Najaf Governor Haider Mehadi yesterday requested that the FBI help Iraqi police investigate the truck bombing, a Coalition Provisional Authority official said. FBI officials were to travel to Najaf shortly to meet with authorities there, he said. FBI agents are leading the investigations into both the August 7 bombing of the Jordanian embassy in Baghdad and the attack on UN headquarters 12 days later.
The faithful followed a flatbed truck carrying a symbolic coffin for Ayatollah Mohammed Baqir al-Hakim, a moderate cleric and Saddam Hussein opponent.
Authorities said they could only find al-Hakim's hand, watch, wedding band and pen in the wreckage.
"Our revenge will be severe on the killers," read one of the many banners carried by mourners.
The Iraqi police handling the investigation into Friday's bombing say they have arrested 19 men many of them foreigners and all with admitted links to al-Qaida in connection with the blast. However, many Shi'ites blame the cleric's death on Saddam loyalists and the US-led coalition, which they say has failed to provide adequate security in the country since the dictator's fall.

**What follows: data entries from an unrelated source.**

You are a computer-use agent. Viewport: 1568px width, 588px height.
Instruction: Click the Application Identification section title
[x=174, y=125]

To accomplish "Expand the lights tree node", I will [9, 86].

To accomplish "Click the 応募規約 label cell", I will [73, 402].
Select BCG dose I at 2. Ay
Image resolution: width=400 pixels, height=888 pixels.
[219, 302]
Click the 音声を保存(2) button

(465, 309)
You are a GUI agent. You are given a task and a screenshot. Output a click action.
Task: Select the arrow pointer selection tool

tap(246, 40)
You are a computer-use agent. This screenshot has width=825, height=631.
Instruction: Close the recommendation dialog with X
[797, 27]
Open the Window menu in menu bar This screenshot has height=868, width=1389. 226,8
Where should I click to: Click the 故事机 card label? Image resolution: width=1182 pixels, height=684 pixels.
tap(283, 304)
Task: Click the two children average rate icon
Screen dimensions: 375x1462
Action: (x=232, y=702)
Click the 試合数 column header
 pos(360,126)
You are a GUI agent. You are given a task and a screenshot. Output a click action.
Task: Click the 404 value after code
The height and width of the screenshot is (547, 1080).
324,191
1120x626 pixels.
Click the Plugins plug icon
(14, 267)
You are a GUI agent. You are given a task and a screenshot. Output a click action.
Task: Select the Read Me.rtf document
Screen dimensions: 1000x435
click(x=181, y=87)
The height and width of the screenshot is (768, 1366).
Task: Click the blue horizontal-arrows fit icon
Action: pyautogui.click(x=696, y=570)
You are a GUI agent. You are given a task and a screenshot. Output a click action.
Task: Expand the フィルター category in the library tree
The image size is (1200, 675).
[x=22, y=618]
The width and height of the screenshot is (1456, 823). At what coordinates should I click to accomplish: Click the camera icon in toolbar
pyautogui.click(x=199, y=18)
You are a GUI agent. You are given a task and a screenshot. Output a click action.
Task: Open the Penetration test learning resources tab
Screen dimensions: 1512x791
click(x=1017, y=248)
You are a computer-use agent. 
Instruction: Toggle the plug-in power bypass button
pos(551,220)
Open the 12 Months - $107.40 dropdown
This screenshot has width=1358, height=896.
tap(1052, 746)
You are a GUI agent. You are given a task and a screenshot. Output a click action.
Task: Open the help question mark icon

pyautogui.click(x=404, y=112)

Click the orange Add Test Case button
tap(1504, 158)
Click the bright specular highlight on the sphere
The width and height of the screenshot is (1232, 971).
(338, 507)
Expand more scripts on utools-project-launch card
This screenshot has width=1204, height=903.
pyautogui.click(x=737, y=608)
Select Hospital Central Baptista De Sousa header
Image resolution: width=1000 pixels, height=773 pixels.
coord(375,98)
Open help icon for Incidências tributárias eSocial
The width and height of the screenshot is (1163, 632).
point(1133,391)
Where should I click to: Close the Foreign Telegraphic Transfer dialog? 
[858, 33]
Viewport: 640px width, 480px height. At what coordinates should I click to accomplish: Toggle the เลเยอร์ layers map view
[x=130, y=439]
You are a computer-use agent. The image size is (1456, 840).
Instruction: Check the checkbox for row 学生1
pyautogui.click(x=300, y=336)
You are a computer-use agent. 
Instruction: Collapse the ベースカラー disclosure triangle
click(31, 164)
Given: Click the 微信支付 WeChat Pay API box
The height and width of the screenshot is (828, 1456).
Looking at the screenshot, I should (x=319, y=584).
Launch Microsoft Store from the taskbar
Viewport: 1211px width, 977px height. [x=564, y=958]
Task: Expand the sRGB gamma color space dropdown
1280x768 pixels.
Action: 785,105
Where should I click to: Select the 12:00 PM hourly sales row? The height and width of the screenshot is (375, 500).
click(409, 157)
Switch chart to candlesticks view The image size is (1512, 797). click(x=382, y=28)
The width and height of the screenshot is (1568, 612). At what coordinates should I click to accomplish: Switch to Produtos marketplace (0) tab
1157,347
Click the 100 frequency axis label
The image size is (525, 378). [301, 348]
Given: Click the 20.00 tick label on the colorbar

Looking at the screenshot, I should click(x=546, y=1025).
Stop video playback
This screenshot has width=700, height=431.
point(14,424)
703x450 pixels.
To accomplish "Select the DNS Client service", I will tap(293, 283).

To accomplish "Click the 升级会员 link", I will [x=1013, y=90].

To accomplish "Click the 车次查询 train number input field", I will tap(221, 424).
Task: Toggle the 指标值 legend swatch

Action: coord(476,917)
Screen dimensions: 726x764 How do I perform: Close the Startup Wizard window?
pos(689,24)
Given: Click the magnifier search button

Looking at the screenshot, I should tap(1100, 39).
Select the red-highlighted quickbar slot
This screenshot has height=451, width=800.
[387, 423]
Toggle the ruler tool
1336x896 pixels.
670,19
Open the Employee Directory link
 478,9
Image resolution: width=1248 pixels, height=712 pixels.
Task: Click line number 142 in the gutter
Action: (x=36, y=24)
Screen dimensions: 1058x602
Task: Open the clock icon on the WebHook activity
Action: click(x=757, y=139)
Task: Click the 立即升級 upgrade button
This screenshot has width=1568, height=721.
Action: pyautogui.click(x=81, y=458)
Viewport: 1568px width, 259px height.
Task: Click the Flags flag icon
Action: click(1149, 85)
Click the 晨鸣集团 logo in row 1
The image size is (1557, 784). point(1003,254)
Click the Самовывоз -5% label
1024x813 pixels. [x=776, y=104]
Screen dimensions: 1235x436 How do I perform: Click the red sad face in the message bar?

In Najaf, Major Rick Hall, spokesman for the 1st Battalion 7th Marines, said the death toll stood at 125 with 142 wounded, some seriously.
He also said the Marine transfer of the south-central territory, including Najaf, to an international force lead by Poland, set for this week, had been put on hold.
"We now want to stay here and assist as much as possible," Hall said.
US forces are questioning two men handed over to them by the Iraqis, but will likely release them, he said.
Hall said the involvement of al-Qaida members in the Friday explosion was "an option we are looking at". He denied reports Marines would patrol around the Imam Ali shrine, the most sacred Shi'ite site in Iraq and the third holiest in the world after Mecca and Medina.
He said US forces had offered Marine patrols to the interim governing council in Baghdad and religious leaders in Najaf. An answer was expected in a day or two, he said.
As the mass of mourners left Baghdad, they carried angry banners denouncing both Saddam and the US president. "Saddam and Bush will not humiliate us," one read.
The procession began at the al-Kadhimiyah shrine, a sacred Shi'ite site in the capital, and was expected to grow as it wove its way south.
Police detained two Iraqis and two Saudis shortly after the Friday attack, and they provided information leading to the arrest of 15 other suspects, said a senior police official in Najaf, speaking on condition of anonymity.
Two Kuwaitis and six Palestinians with Jordanian passports were among the suspects, the official said. The remainder were Iraqis and Saudis, the official said, without giving a breakdown.